[ltt-dev] Review of rculfhash

Mathieu Desnoyers compudj at krystal.dyndns.org
Tue Nov 1 15:39:42 EDT 2011


* Paul E. McKenney (paulmck at linux.vnet.ibm.com) wrote:
> Hello!
> 
> Cool stuff!!!  A few preliminary comments below, as always.  Followed by
> a patch for one thing that I am confident in.

Thanks for the review and patch! Some answers below,

> 
> 							Thanx, Paul
> 
> ------------------------------------------------------------------------
> 
> urcu/rculfhash.h:
> 
> o	A comment for each structure is needed, perhaps somthing like
> 	the following:
> 
> 	_cds_lfht_node: Contains the internal pointers and reverse-hash
> 		value required for traversal of the hash table.

traversal... -> lookup and traversal of the hash table.

> 
> 	cds_lfht_node: Contains the full key and length required to check
> 		for an actual match, and also contains an rcu_head
> 		structure that is used by RCU to track a node through
> 		a given RCU grace period.  There is an instance
> 		of _cds_lfht_node enclosed as a field within each
> 		_cds_lfht_node structure.
> 
> 	cds_lfht_iter: Used to track state while traversing a hash chain.

I'll add these comments using your wording.

> o	So the _cds_lfht_new() is not to be called by ordinary users,
> 	but the only call to it passes rcu_read_lock().  So the idea
> 	is to permit use of any of the predefined RCU implementations,
> 	and "void the warrantee" for any other usage?  ;-)

"other usage" with other RCU implementations (outside of those in
liburcu) would have to implement wrappers for each of these primitives,
or use _cds_lfht_new to specify which callback to use manually.

> 	Should there be an API member that returns whether or not
> 	a resize is in progress?  Or a callback that can be registered
> 	to be invoked when resizes start and finish?  This might allow
> 	users to have greater control over priorities.  (Note: This is
> 	speculation on my part.  Probably should demonstrated need
> 	for this before providing it.  Otherwise, gilded lilies and
> 	all that.)

So far I have not been able to picture a clear use-case for this.

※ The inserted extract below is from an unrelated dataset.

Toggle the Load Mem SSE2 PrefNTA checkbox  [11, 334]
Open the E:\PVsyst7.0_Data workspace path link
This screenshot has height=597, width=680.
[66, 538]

If
someone comes up with the need for this, we'll add it, not a problem.

One feature I am currently thinking about that could be quite useful is
to give the user the ability to specify a hash table "max" size, past
which insertion of new nodes would fail. This would enable users to
first try adding a node, then select a node to remove (randomly ?) and
then perform a add_replace. The idea is that the max size check would be
done with a split-counter, so the limit would not be unit-accurate, but
good enough to ensure the hash table does not grow far beyond the
specified limit. Thoughts ?

> 
> o	Comment for cds_lfht_destroy() should state that attr may be
> 	NULL if the caller does not want/need to be informed of the
> 	value passed to cds_lfht_new().

Will add.

> 
> o	Comment for cds_lfht_count_nodes() should say what approx_before,
> 	count, removed, and approx_after have to do with each other.
> 	For example, a node is either counted in *count or in
> 	*removed, but not both.  Probably no need to mention dummy
> 	nodes, as they are invisible to the caller.  As near as I can
> 	tell, *approx_before and *approx_after are both zero unless
> 	debugging.

Will add:

/*
 * cds_lfht_count_nodes - count the number of nodes in the hash table.
 * @ht: the hash table.
 * @split_count_before: Sample the node count split-counter before traversal.
 * @count: Traverse the hash table, count the number of nodes observed.
 * @removed: Number of logically removed nodes observed during traversal.
 * @split_count_after: Sample the node count split-counter after traversal.
 * Call with rcu_read_lock held.
 * Threads calling this API need to be registered RCU read-side threads.
 */

> 
> 
> rculfhash.c:
> 
> o	A comment for each structure is needed, perhaps somthing like
> 	the following:
> 
> 	ht_items_count: Counters of additions and deletions used during
> 		stress testing.
> 

/*
 * ht_items_count: Split-counters counting the number of node addition
 * and removal in the table. Only used if the CDS_LFHT_ACCOUNTING flag
 * is set at hash table creation.
 */

> 	rcu_level: Array of pointers into the list.  Each element of
> 		this array is analogous to the hash-chain headers found
> 		in other types of hash tables.  Resizing a hash table
> 		involves creating a new rcu_level array that replaces
> 		the old array.

Not quite true. For a visual explanation, please refer to
http://www.efficios.com/pub/lpc2011/Presentation-lpc2011-desnoyers-urcu.pdf
slide 20. The rcu_level structure corresponds to the "Dummy node arrays
(per-order)" in the picture.

Documenting as:

/*
 * rcu_level: Contains the per order-index-level dummy node table. The
 * size of each dummy node table is half the number of hashes contained
 * in this order (except for order 0). The minimum allocation size
 * parameter allows combining the dummy node arrays of the lowermost
 * levels to improve cache locality for small index orders.
 */


> 
> 	rcu_table: Reference to current rcu_level array.  Includes
> 		size and desired new size if a resize operation is
> 		in progress.

/*
 * rcu_table: Contains the size and desired new size if a resize
 * operation is in progress, as well as the statically-sized array of
 * rcu_level pointers.
 */

> 
> 	But why isn't the size kept with the array?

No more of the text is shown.